**SHORT EXERCISE:** Return the data below verbatim, from the line containing "This screenshot has width=1366, height=768." through the line containing "pos(736,21)", both lines included, and nothing else.

**RECORDS FOR THIS EXERCISE:**
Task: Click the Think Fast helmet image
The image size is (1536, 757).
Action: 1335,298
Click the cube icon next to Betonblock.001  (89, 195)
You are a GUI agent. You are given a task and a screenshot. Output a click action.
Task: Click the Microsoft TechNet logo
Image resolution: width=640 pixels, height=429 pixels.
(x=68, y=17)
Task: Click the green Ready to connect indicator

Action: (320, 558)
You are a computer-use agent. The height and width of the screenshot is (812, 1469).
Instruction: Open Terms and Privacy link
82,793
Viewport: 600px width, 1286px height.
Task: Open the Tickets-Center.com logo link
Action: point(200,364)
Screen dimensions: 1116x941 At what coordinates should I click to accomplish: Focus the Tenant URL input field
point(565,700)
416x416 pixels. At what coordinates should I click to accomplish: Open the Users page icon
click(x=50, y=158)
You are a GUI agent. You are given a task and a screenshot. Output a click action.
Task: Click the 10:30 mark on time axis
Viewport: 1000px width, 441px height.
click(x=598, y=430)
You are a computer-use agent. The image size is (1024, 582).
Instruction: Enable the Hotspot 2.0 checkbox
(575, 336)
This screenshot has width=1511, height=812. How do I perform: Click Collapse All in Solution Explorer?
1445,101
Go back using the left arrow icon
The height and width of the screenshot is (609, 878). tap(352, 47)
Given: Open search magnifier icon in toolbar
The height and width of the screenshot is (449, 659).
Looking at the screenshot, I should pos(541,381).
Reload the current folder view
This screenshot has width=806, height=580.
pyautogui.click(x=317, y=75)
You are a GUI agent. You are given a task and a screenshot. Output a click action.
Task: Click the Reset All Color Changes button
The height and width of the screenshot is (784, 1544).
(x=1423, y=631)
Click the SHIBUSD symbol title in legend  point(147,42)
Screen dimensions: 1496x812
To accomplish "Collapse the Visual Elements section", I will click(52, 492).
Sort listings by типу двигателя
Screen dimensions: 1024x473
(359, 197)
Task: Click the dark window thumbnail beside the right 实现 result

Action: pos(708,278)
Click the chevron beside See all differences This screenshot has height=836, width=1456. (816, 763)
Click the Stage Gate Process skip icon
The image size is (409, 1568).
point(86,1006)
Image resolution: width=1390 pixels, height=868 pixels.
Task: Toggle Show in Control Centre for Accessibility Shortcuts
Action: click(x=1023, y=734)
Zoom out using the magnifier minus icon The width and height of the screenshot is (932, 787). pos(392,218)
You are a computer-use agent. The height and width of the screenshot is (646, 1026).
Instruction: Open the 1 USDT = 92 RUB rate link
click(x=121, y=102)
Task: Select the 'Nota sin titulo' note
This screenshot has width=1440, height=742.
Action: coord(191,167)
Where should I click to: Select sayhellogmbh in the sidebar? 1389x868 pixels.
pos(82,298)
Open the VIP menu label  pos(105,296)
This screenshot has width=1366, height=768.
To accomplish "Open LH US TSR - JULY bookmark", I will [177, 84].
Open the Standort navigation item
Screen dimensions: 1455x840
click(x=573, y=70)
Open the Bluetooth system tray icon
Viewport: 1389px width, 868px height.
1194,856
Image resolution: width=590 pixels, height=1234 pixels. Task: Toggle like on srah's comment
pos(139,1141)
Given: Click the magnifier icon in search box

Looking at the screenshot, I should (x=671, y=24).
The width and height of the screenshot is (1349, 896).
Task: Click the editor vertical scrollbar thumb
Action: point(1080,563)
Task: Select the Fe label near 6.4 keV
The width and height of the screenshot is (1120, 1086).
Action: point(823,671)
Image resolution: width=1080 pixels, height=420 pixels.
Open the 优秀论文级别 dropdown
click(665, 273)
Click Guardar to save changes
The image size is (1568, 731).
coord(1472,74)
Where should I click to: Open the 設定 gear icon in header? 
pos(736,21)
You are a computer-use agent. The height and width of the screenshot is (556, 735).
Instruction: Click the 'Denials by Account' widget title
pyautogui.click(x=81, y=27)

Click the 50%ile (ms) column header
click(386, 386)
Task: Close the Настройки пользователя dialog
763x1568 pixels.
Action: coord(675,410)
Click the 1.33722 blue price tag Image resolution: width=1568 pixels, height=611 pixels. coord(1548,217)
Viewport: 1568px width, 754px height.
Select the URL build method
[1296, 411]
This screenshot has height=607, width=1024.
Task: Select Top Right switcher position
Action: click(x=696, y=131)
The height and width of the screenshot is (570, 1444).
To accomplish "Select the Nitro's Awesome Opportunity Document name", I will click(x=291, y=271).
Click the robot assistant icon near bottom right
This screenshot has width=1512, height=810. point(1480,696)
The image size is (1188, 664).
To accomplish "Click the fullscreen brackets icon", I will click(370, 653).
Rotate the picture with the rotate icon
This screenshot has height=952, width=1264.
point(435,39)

**RESULT OF THE TASK:**
This screenshot has width=1366, height=768.
To accomplish "Open LH US TSR - JULY bookmark", I will [177, 84].
Open the Standort navigation item
Screen dimensions: 1455x840
click(x=573, y=70)
Open the Bluetooth system tray icon
Viewport: 1389px width, 868px height.
1194,856
Image resolution: width=590 pixels, height=1234 pixels. Task: Toggle like on srah's comment
pos(139,1141)
Given: Click the magnifier icon in search box

Looking at the screenshot, I should (x=671, y=24).
The width and height of the screenshot is (1349, 896).
Task: Click the editor vertical scrollbar thumb
Action: point(1080,563)
Task: Select the Fe label near 6.4 keV
The width and height of the screenshot is (1120, 1086).
Action: point(823,671)
Image resolution: width=1080 pixels, height=420 pixels.
Open the 优秀论文级别 dropdown
click(665, 273)
Click Guardar to save changes
The image size is (1568, 731).
coord(1472,74)
Where should I click to: Open the 設定 gear icon in header? 
pos(736,21)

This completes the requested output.